Aqui, a desproporção entre o aumento de alunos (92%) e o reforço de técnicos (8%) pode deixar “a qualidade da educação inclusiva comprometida”.
Já no ensino superior, a diferença de 40% entre os anos lectivos de 2011/12 e 2018/19 refere-se, em números, à subida de 1184 para 1978 de estudantes. Em relação aos anos de 2017/18 e 2018/2019 os dados da Direcção-Geral do Ensino Superior mostram que foram colocados 248 alunos pelo contingente especial para estudantes com deficiência, ou “quotas”, isto é, mais 37% do que no ano anterior.
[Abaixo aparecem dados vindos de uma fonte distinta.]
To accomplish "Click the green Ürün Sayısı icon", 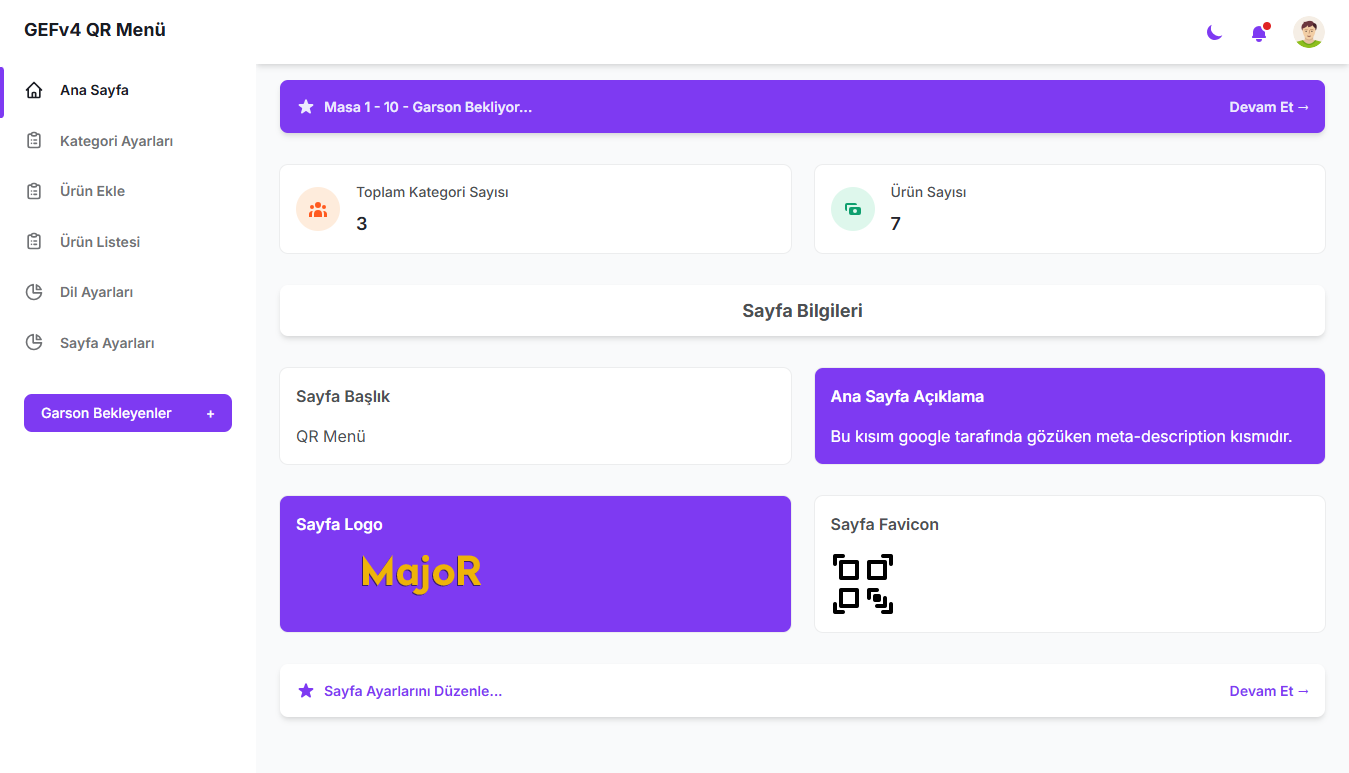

Nas queixas de discriminação em 2009 a maioria era relativa a seguros e banca (com 29), mas em 2018 a acessibilidade, com 432, foi o grande motivo – aliás, as queixas por causa da acessibilidade centuplicaram entre 2009 e 2018. No ano anterior, tinha sido a saúde o grande motor com 413 queixas. “Este aumento abrupto do número de queixas por práticas discriminatórias pode ser interpretado como um reflexo de uma maior consciência por parte das pessoas com deficiência e da sua rede envolvente em relação aos seus direitos e em relação aos mecanismos legais a que podem recorrer para fazer valer esses direitos”, refere o relatório.
Já em relação ao abono de família para crianças e jovens com deficiência a tendência é de crescimento desde 2009, com uma subida de 36% entre 2009 e 2018, dados que seguem tendência inversa ao abono de família em geral, que desceu 34% em igual período.